Records from a collection:
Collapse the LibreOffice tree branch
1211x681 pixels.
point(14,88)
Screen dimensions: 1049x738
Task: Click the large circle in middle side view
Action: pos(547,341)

Aim of the task: Copy the lines above without changing anything.

Completed exercise:
Collapse the LibreOffice tree branch
1211x681 pixels.
point(14,88)
Screen dimensions: 1049x738
Task: Click the large circle in middle side view
Action: pos(547,341)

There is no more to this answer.